So right there is evidence that maths' idea of "the real" is in fact a little off-beam. The early fixation on polygons was not the most accurate reflection of the world as it is. As the world has a thermodynamic, dissipative materialism that is only much more recently becoming described by mathematical statements (fractals, scalefree networks, etc).

Of course, this discovery of regular polygons which are in fact unlikely objects in nature was a reason for Platonism. The polygons were real in that anyone of the right mind could scribble their (imperfect) outline in the sand. As a constraint on materiality, they could certainly be constructed.

But the actual reason why the triangle, as a psuedo-object, had fundamental importance is that it referred to something essential about spatial relationships. Triangles encode for the existence of flat Euclidean space. So it is not the material object that matters here, but the world it reveals. Platonism is thus in deep error for celebrating the wrong thing.

Digging deeper, you can appreciate that the power of maths is the way it in fact generalises away arbitrary material constraints so as to recover underlying symmetries of the world, the unlimited potentials from which it is derived. All sorts of rough shaped objects can fill space. A triangle becomes the most revealing object because it is in some fashion the simplest way to break the symmetry of a dimensional void. To construct an object that reveals a plane, you only need three sides. Well, a circle is simpler. But what a triangle can encode is the most essential aspect of spatial dimensionality - orthogonality. Directions which are different (a symmetry of action that is definitely broken).

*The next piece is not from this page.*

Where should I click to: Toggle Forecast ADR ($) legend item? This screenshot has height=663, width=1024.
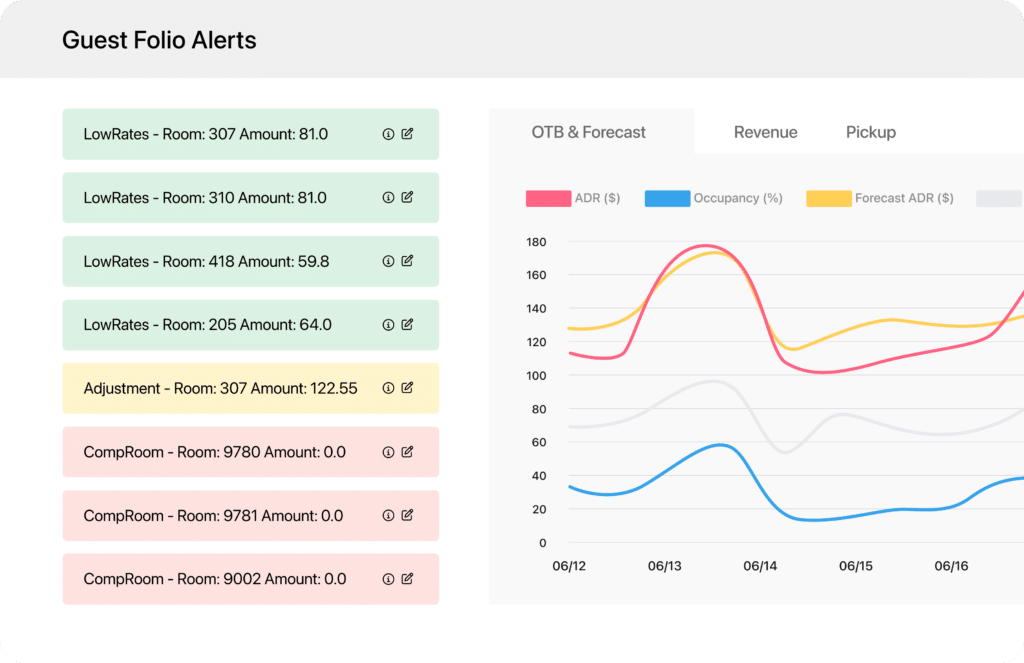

The generalisation to arrive at higher states of symmetry, which can then be in turn broken in mind-controlled fashion - as a constructive choice - is part of regular language too. The concept of dog has higher symmetry than that of a Bichon Frise. The concept of animal, or lifeform, likewise are still more general. So this is just how language works.

The real world is at it is. It is a set of material potentials that exists in some constrained state. Then we imagine this given world as if those constraints have been successively removed. I see this Bichon Frise, but it could be any kind of dog. Behind the particular instance, there is this Platonic object - this state of more generalised constraint, of higher symmetry - that also is "real". And then these higher order terms can be combined to re-create states of more particular constraint. I say dog, small, hairy, yappy, and the space of possibility is again reduced back towards some particular species of pooch.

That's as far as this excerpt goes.